En début de CE1, s’ils ont vu un film le dimanche et qu’on leur demande de quoi ça parle, on ne comprend rien à l’histoire. Même quand on demande ce qu’ils ont fait le dimanche… On travaille là-dessus. Petit à petit, à relater ce qu’on a fait, à raconter une histoire qu’on a lue. C’est souvent très long, mais ce n’est pas fastidieux, ils aiment bien. Et puis voilà, ça avance doucement…
Être un chef d’orchestre
Cette année par exemple j’ai des niveaux très différents. C’est ennuyeux parce que j’ai tendance à suivre ceux qui ont du mal, ce qui fait que ceux qui réussissent bien parfois s’ennuient. De temps en temps je rétablis l’équilibre – on fait des choses difficiles.
J’ai 25 élèves. C’est une bonne moyenne. Si j’étais en CE2, qui est une classe qui a très bonne réputation, qui est dite facile parce que les enfants sont un peu plus posés, ce serait différent. Mais en CE2 maintenant il y a les langues à enseigner, l’organisation n’est pas toujours simple, il peut y avoir 5 enfants qui font allemand de 9h à 9h30, 10 qui font anglais à une autre heure… il y a quatre langues au choix, c’est très désorganisé. On n’a jamais tous les enfants en même temps dans la classe.

> **VOTRE TRAVAIL**:
(1) Les affirmations suivantes concordent-elles avec l'extrait sur la classe de CE1 ? (a) La classe compte 25 élèves. (b) En CE2, trois langues sont proposées au choix. (c) Les élèves trouvent fastidieux le travail de récit. Pour chacune, répondez par oui ou non et citez les mots décisifs du texte.
(2) Poursuivez l'extrait sur la classe de CE1 après sa dernière phrase.
Les données sont sans rapport avec l'extrait sur la classe de CE1.

> **DONNÉES FOURNIES**:
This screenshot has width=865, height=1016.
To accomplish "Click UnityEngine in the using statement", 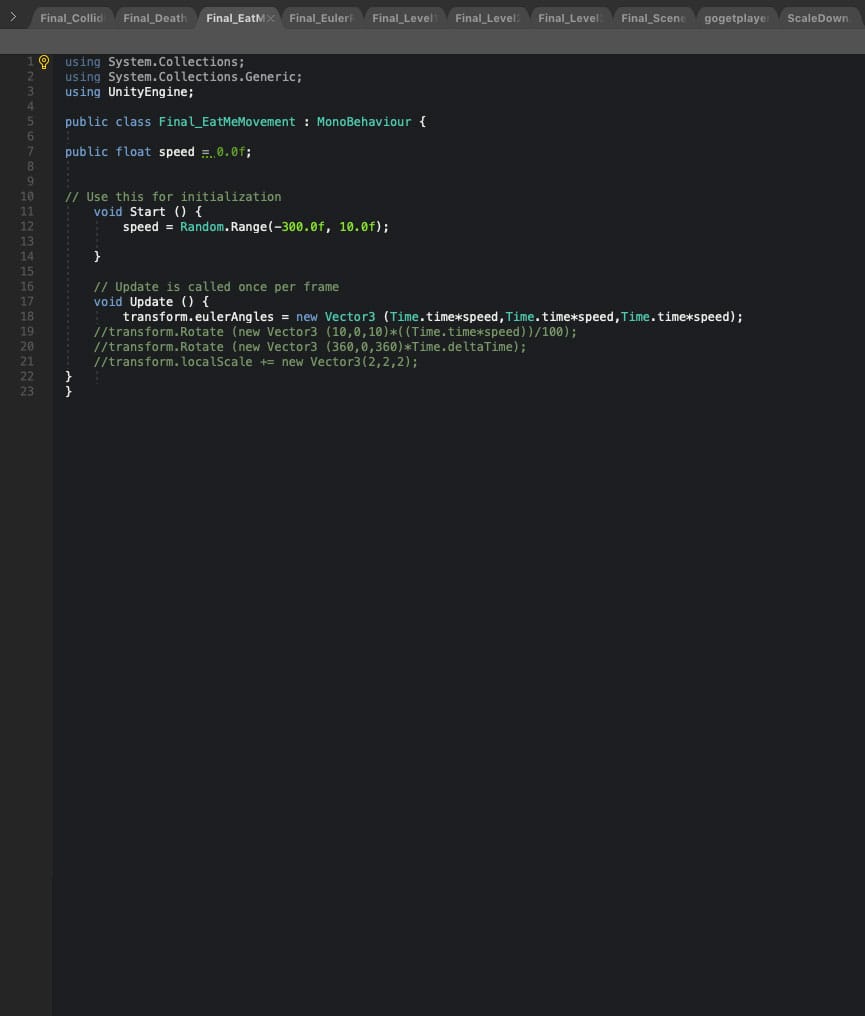I will point(151,92).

> **CORRIGÉ**:
(1)
(a) Oui : « J’ai 25 élèves. »
(b) Non : « il y a quatre langues au choix »
(c) Non : « ce n’est pas fastidieux, ils aiment bien »

(2)
À partir de l’an prochain, il faudra qu’ils fassent anglais dès le CE1, c’est moi qui le ferai dans ma classe.
L’essentiel, c’est la relation…
C’est un des aspects que j’aime par rapport au professorat où on a les enfants de telle à telle heure. Là par exemple, un enfant qui est nul en maths, en français et qui est bon en gymnastique, je le mets en valeur dans le sport. Je vois, j’essaie d’insister sur les points forts. Et c’est agréable de changer de matière. On connaît très bien les enfants. Ils sont extrêmement attachés à vous. Ils ne travaillent pas du tout pour eux. Ils travaillent pour leurs parents et pour moi. Sinon ils se demandent bien à quoi ça sert parfois certaines choses qu’on fait. Mais si ça peut me faire plaisir, ou faire plaisir aux parents… Par exemple, ils font un travail qu’ils réussissent. Ils ne sont pas contents tant que je n’ai pas marqué le «très bien». Ils n’ont pas conscience que c’est très bien tant qu’ils ne voient pas le «très bien» écrit; et il faut absolument que je voie.
Ils racontent leurs histoires – non seulement leur vie, mais la vie de leurs parents. Si les parents savaient ce que je sais! heureusement à cause du nombre on oublie!
Je vois surtout les parents des enfants qui ont des problèmes – je demande à les voir. Ceux qui n’ont pas de problème, je les vois à la sortie de l’école, on bavarde.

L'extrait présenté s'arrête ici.